Five Commandments of practical data management can ensure that fundamental best practices are followed consistently
Commandments are like best practices (see the DAMA-DMBOK©); they are basic performance statements. In data management there are some practical, fundamental administrative rules for behavior. These are commandments and should only be compromised when there is no other option (I would like to say never, but that usually gets me in trouble). These basic rules apply regardless of the methodology or modeling tool you use. Like the Ten Commandments, these data management statements may seem like common sense, but we still seem to have trouble following them.

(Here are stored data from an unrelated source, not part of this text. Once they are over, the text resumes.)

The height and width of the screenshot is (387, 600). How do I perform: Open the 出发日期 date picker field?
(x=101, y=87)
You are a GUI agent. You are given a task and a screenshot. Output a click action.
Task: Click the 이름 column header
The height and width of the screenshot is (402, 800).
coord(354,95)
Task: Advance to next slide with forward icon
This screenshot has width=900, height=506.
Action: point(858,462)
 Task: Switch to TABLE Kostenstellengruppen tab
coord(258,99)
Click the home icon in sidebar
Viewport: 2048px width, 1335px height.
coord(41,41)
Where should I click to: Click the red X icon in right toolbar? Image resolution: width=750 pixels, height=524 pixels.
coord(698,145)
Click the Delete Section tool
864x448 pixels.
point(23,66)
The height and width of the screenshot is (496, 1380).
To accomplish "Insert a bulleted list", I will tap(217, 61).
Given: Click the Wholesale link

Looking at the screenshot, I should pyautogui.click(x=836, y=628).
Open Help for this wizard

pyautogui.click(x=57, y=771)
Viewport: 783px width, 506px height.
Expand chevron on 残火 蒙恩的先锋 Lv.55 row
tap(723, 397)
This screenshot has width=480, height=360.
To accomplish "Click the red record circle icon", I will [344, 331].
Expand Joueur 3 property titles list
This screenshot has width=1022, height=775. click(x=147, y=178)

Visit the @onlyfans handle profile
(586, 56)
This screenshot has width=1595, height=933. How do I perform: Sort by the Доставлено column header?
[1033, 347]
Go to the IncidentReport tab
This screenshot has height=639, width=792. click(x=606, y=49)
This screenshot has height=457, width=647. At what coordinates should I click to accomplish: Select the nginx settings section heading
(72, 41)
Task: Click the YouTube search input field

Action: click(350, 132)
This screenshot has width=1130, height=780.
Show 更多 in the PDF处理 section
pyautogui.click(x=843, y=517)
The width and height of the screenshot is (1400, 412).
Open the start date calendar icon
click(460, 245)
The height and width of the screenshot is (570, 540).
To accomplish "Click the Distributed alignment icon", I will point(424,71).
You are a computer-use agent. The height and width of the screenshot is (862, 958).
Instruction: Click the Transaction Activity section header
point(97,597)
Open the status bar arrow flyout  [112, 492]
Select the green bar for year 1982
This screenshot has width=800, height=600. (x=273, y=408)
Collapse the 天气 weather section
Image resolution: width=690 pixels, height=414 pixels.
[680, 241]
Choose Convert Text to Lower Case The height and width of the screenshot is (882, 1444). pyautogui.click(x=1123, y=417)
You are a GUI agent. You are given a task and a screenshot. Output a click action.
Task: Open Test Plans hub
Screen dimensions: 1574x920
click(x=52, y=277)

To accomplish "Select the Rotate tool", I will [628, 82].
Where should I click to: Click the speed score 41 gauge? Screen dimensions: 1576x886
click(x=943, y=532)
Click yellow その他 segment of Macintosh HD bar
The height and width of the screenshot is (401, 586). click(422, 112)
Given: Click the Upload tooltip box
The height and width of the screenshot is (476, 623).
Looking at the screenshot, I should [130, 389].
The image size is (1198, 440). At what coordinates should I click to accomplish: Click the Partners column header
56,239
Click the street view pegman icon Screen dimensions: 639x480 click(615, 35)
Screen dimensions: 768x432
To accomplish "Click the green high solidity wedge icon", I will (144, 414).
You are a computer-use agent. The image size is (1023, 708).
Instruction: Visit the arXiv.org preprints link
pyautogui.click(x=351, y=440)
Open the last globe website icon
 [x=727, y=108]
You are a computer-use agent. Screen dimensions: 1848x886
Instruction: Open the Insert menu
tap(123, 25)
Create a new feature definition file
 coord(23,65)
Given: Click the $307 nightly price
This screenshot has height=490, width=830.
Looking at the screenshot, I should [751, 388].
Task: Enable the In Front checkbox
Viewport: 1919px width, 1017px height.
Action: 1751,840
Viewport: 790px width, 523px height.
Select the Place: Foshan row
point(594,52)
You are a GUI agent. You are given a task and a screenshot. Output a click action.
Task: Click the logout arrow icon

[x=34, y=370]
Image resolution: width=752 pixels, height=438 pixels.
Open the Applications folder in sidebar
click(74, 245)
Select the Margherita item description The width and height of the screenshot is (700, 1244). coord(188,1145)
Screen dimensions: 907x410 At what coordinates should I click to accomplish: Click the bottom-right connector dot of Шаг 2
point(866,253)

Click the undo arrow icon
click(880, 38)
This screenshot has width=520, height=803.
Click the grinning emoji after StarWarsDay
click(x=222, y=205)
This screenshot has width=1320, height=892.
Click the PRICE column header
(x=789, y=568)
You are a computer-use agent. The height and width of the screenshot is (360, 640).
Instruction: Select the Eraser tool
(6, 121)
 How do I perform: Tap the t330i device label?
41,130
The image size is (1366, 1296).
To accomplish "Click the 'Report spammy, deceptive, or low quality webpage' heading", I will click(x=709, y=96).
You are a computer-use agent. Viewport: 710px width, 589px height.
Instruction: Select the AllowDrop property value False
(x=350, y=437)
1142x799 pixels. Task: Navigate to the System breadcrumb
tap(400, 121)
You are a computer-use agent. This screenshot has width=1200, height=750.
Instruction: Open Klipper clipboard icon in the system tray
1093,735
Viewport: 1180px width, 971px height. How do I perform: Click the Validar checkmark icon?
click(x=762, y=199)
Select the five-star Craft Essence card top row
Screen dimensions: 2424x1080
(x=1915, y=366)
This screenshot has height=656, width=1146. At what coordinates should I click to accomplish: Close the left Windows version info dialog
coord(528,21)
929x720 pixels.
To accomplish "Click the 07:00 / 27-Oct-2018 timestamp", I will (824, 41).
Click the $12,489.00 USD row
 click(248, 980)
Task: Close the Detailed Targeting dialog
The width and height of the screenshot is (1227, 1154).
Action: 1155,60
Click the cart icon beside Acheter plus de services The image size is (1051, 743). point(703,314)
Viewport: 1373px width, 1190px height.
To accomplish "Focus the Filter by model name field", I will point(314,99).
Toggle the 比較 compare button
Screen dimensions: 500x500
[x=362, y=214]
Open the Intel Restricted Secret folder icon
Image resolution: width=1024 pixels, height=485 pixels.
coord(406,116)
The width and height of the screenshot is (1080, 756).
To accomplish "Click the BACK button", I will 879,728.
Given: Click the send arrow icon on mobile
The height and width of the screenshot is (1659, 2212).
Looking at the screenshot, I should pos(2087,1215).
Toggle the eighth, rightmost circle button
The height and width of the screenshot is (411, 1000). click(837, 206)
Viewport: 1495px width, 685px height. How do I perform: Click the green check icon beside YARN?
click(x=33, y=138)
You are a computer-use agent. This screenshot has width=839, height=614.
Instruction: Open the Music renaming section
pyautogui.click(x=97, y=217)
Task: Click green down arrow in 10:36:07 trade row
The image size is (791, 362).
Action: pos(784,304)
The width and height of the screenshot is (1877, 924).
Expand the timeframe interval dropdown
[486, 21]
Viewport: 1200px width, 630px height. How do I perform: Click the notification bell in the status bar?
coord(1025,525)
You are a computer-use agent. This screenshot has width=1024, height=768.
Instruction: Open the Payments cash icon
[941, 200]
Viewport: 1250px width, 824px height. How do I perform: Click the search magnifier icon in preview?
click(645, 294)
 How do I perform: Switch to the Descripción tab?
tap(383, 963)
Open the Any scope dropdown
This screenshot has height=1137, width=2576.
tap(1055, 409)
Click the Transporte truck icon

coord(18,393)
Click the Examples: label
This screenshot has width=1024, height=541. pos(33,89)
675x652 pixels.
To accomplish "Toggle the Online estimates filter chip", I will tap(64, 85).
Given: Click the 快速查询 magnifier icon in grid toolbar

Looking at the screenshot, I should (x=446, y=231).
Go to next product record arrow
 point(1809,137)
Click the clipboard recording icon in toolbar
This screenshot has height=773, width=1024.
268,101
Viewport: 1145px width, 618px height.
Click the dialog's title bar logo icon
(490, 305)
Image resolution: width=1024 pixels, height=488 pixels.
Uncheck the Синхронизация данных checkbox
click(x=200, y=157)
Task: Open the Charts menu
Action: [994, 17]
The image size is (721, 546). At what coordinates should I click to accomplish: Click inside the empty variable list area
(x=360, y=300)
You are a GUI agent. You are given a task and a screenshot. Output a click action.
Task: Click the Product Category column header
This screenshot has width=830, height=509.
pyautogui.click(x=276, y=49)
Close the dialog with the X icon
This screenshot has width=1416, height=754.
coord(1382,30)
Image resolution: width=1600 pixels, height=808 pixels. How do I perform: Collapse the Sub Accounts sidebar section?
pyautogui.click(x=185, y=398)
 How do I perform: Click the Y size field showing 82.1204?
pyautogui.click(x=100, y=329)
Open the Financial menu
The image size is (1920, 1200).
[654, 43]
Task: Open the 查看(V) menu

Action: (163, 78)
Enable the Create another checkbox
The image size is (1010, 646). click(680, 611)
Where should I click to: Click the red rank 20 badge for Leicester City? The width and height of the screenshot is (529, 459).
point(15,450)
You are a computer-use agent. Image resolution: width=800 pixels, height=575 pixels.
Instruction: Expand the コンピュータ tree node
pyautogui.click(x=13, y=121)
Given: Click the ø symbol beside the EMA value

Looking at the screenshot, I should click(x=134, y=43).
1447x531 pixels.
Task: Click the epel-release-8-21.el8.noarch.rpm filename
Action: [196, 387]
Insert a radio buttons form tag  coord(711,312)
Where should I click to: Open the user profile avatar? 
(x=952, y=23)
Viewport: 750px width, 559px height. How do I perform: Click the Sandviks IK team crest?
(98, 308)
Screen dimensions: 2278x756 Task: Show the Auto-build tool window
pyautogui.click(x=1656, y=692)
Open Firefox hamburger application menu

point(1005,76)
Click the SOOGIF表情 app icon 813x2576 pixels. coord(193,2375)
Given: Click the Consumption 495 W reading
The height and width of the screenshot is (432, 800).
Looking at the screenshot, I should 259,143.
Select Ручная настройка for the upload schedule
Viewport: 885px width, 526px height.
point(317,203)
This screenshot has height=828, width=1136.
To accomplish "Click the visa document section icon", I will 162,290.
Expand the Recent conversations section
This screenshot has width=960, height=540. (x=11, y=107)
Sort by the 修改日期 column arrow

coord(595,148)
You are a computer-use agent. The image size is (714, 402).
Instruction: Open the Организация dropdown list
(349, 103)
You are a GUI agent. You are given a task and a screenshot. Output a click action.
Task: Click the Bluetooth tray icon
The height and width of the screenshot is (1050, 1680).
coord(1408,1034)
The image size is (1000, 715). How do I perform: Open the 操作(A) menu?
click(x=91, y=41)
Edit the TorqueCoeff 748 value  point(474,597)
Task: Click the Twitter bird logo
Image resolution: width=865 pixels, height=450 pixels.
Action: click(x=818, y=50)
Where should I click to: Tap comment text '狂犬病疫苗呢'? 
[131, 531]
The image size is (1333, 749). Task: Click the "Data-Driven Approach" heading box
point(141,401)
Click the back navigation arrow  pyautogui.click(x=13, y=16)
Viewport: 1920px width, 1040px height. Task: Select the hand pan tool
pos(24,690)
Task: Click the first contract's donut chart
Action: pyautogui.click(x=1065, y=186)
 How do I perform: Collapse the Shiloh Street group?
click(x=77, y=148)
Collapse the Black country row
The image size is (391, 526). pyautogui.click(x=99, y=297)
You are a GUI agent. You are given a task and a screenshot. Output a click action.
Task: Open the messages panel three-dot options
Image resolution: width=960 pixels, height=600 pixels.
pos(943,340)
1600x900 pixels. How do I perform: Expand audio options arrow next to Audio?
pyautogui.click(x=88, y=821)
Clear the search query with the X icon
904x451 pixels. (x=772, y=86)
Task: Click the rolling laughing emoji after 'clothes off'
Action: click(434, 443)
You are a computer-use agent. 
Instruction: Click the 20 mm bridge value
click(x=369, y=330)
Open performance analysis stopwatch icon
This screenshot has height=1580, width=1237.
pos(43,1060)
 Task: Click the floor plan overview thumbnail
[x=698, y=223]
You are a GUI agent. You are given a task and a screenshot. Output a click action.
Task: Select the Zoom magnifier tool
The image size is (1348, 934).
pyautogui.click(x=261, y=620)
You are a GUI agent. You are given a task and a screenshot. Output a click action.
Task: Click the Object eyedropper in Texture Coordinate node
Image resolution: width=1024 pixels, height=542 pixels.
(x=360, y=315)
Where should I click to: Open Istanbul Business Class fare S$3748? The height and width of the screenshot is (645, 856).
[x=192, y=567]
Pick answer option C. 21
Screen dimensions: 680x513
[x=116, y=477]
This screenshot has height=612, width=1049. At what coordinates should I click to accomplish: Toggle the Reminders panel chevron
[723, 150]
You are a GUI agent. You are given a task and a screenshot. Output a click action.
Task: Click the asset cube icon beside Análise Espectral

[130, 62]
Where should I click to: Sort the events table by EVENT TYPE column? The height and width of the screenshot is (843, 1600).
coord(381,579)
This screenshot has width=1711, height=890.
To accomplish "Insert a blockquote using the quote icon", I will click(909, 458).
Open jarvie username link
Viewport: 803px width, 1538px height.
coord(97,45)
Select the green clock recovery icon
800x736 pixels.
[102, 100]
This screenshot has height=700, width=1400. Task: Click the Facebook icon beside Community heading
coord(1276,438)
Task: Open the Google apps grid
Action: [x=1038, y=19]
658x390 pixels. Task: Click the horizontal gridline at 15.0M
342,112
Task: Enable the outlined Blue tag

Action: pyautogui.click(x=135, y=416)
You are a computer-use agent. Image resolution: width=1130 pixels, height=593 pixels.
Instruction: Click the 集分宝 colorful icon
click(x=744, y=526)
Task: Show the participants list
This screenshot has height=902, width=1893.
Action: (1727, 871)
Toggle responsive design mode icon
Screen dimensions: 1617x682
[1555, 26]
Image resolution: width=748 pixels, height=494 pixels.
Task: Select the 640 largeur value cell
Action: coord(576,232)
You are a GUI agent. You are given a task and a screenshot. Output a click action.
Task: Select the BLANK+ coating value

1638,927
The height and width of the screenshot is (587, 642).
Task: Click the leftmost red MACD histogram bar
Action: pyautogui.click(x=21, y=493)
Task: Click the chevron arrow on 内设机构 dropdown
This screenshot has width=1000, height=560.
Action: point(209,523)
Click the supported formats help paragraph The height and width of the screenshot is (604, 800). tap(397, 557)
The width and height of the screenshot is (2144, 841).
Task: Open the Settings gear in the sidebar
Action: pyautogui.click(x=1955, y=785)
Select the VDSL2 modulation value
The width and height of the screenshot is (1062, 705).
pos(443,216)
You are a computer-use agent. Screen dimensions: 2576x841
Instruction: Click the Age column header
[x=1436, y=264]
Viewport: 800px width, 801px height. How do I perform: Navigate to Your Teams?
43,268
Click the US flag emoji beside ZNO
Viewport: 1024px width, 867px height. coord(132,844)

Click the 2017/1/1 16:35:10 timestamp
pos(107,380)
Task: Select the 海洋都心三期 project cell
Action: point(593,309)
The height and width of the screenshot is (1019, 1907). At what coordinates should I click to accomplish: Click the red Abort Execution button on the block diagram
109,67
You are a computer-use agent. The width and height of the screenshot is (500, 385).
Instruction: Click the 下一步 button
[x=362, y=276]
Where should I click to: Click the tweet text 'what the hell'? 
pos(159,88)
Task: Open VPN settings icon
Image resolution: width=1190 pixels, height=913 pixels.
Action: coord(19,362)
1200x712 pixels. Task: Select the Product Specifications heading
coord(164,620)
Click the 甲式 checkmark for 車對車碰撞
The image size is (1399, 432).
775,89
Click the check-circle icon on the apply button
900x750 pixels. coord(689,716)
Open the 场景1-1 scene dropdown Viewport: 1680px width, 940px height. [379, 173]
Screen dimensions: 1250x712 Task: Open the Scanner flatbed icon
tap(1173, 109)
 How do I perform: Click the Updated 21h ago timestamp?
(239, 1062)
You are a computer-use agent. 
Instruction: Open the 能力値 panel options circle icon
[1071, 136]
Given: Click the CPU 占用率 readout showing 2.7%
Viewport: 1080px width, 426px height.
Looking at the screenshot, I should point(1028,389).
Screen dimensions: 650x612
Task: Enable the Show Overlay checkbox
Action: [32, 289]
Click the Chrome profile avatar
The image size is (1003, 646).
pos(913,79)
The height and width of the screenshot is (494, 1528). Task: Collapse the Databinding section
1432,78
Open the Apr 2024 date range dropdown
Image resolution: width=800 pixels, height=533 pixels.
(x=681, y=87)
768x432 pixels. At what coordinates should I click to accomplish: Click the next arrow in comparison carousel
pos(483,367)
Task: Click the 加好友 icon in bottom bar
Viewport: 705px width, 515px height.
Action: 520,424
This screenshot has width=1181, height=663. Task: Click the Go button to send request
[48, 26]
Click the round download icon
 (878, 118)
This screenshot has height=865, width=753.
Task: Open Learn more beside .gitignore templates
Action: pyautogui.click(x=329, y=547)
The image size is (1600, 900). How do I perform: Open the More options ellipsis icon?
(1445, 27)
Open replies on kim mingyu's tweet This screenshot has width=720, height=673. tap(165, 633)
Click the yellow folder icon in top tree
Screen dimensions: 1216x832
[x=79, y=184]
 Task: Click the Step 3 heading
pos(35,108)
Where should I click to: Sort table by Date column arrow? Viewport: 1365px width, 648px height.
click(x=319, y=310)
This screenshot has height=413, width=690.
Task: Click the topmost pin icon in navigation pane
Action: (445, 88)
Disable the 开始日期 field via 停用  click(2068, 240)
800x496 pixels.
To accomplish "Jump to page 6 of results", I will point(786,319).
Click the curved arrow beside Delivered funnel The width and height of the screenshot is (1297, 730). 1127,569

I Thou Shalt Consistently Name Thy Attributes
II Thou Shalt Use Consistent Data Formats
III Thou Shalt Not Bundle Thy Elements
IV Thou Shalt Define Business Keys
V Thy Code Attributes Shalt Have DeCode Tables
We should very rarely compromise the enforcement of common naming practices. Common naming is necessary to insure a corporate view of the data. Logically we should use consistent business names. We should always abbreviate the business names the same way in the physical models. If we call it “camel” one place, we should not call it “dromedary” somewhere else. A more practical example may be using ‘emp_id’ to uniquely identify an employee. We should be able to search the repository (or rdbms catalog) for ‘emp_id’ and have a good deal of confidence that we located every instance of the employee identifier. Without common naming, many of the benefits of modeling are lost.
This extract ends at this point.